Your assignment
Quote word for word the lines starting at the line with "Given: Click the Vorschau preview button" and ending at the final line of the entries. Leave out any pictures.

Exercise data
>>>

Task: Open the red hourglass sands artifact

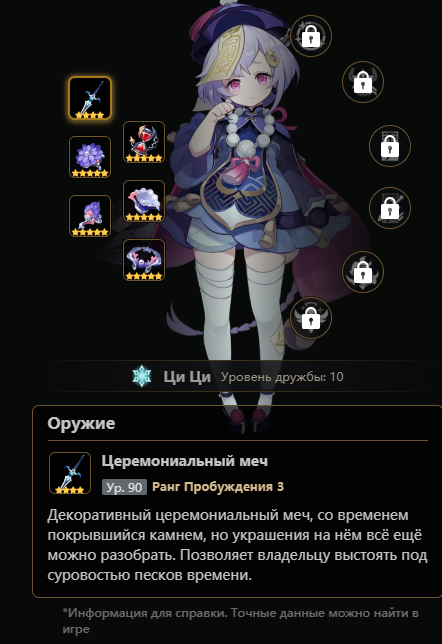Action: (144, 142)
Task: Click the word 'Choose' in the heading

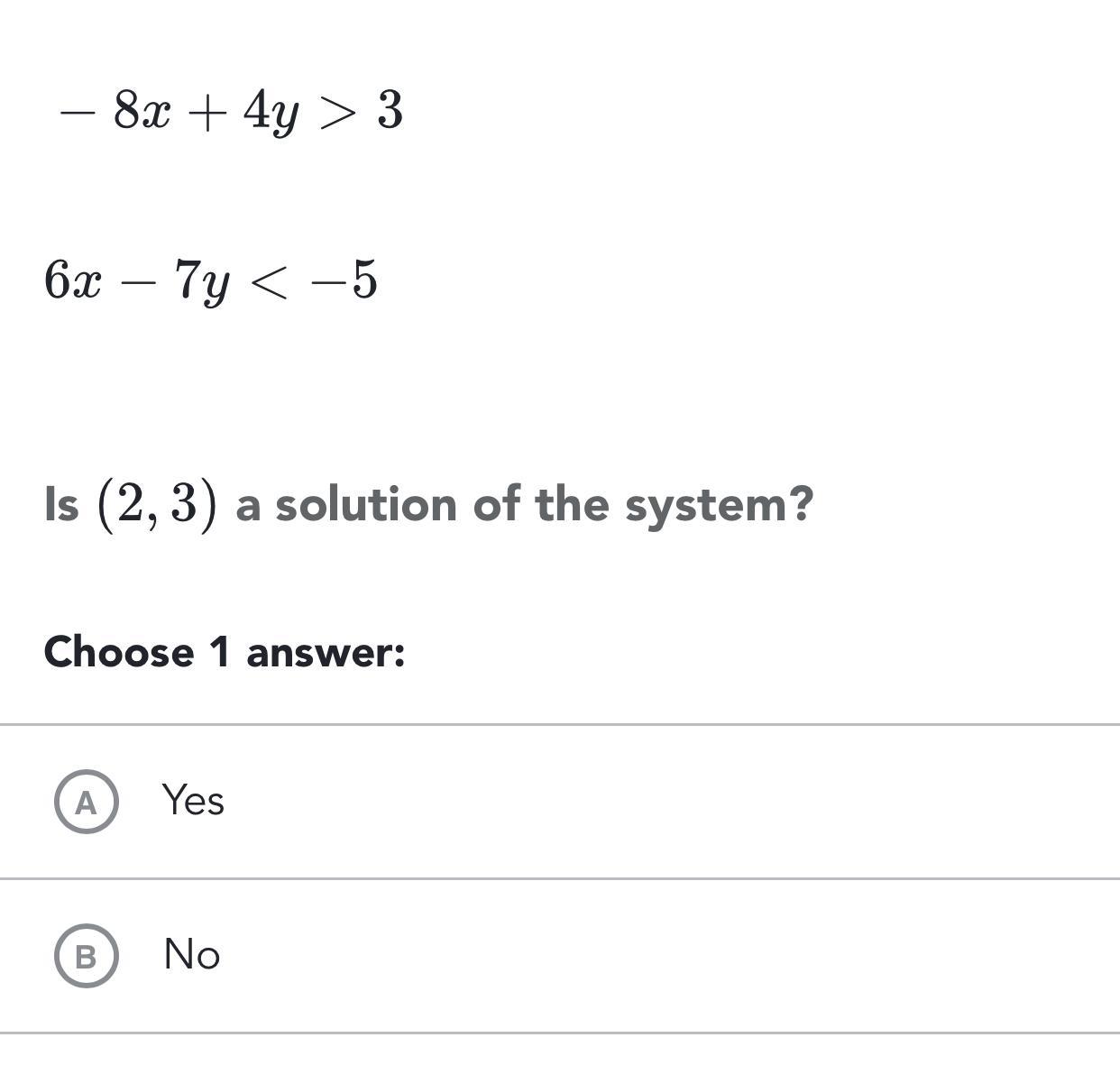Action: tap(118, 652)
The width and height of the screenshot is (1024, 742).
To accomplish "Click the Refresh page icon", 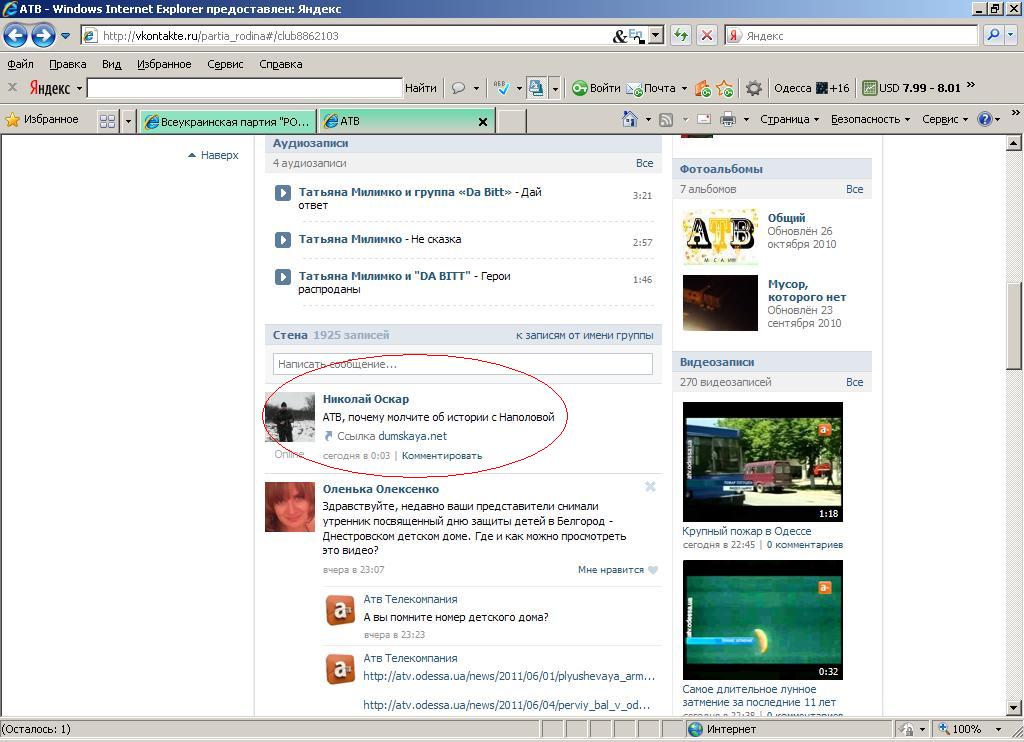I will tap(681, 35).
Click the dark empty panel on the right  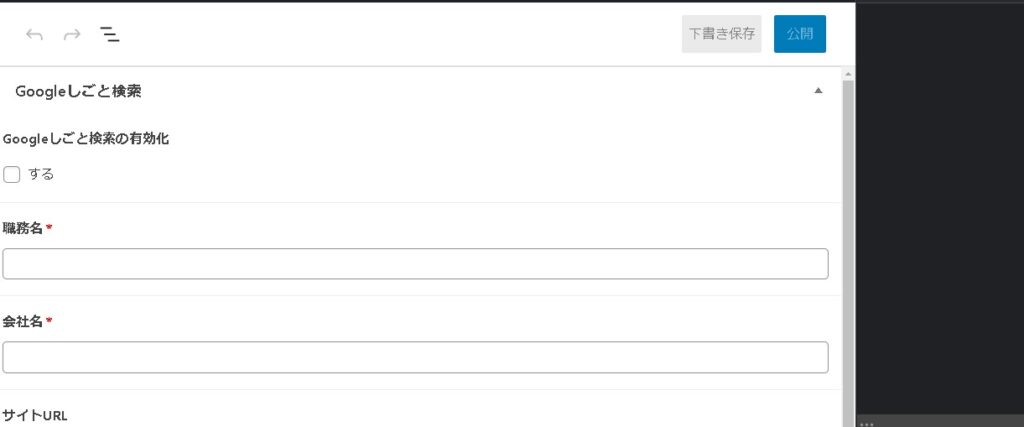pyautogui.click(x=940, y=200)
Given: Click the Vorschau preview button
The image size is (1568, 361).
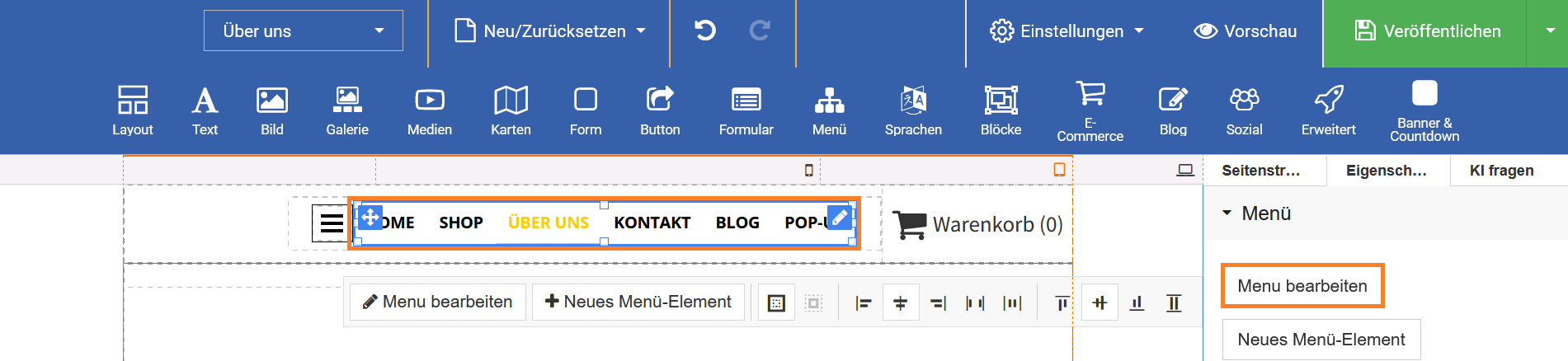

<<<

Response below
Given: Click the Vorschau preview button
The image size is (1568, 361).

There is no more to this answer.